An exact copy of all the data is the required output.

DATA RECORDS START

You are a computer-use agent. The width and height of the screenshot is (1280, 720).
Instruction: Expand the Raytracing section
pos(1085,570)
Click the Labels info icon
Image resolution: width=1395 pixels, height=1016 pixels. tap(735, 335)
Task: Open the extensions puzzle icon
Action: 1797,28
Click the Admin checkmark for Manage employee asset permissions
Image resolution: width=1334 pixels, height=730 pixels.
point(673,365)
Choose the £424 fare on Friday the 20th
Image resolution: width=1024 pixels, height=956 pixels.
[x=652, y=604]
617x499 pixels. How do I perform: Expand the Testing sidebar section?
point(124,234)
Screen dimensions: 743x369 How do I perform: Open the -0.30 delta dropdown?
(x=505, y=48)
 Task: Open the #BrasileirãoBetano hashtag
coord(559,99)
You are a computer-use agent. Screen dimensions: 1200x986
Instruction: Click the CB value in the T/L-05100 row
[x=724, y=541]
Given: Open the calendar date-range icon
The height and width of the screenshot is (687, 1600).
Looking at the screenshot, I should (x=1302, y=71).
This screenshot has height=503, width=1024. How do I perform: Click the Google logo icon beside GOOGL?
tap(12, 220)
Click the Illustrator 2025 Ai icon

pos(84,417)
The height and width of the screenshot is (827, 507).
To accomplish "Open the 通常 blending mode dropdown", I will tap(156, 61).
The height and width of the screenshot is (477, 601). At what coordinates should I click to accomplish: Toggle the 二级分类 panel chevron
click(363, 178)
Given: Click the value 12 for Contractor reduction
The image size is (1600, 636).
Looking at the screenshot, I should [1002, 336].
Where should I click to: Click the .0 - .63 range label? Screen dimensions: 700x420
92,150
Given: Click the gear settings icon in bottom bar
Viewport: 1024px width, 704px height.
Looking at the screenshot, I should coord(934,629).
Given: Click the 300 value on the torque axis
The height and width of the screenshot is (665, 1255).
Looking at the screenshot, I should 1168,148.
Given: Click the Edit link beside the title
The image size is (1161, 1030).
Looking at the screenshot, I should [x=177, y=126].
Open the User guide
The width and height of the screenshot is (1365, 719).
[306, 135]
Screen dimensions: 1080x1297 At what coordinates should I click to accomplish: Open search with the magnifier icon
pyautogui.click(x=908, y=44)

DATA RECORDS END

*WRITTEN ANSWER*:
You are a computer-use agent. The width and height of the screenshot is (1280, 720).
Instruction: Expand the Raytracing section
pos(1085,570)
Click the Labels info icon
Image resolution: width=1395 pixels, height=1016 pixels. tap(735, 335)
Task: Open the extensions puzzle icon
Action: 1797,28
Click the Admin checkmark for Manage employee asset permissions
Image resolution: width=1334 pixels, height=730 pixels.
point(673,365)
Choose the £424 fare on Friday the 20th
Image resolution: width=1024 pixels, height=956 pixels.
[x=652, y=604]
617x499 pixels. How do I perform: Expand the Testing sidebar section?
point(124,234)
Screen dimensions: 743x369 How do I perform: Open the -0.30 delta dropdown?
(x=505, y=48)
 Task: Open the #BrasileirãoBetano hashtag
coord(559,99)
You are a computer-use agent. Screen dimensions: 1200x986
Instruction: Click the CB value in the T/L-05100 row
[x=724, y=541]
Given: Open the calendar date-range icon
The height and width of the screenshot is (687, 1600).
Looking at the screenshot, I should (x=1302, y=71).
This screenshot has height=503, width=1024. How do I perform: Click the Google logo icon beside GOOGL?
tap(12, 220)
Click the Illustrator 2025 Ai icon

pos(84,417)
The height and width of the screenshot is (827, 507).
To accomplish "Open the 通常 blending mode dropdown", I will tap(156, 61).
The height and width of the screenshot is (477, 601). At what coordinates should I click to accomplish: Toggle the 二级分类 panel chevron
click(363, 178)
Given: Click the value 12 for Contractor reduction
The image size is (1600, 636).
Looking at the screenshot, I should [1002, 336].
Where should I click to: Click the .0 - .63 range label? Screen dimensions: 700x420
92,150
Given: Click the gear settings icon in bottom bar
Viewport: 1024px width, 704px height.
Looking at the screenshot, I should coord(934,629).
Given: Click the 300 value on the torque axis
The height and width of the screenshot is (665, 1255).
Looking at the screenshot, I should 1168,148.
Given: Click the Edit link beside the title
The image size is (1161, 1030).
Looking at the screenshot, I should [x=177, y=126].
Open the User guide
The width and height of the screenshot is (1365, 719).
[306, 135]
Screen dimensions: 1080x1297 At what coordinates should I click to accomplish: Open search with the magnifier icon
pyautogui.click(x=908, y=44)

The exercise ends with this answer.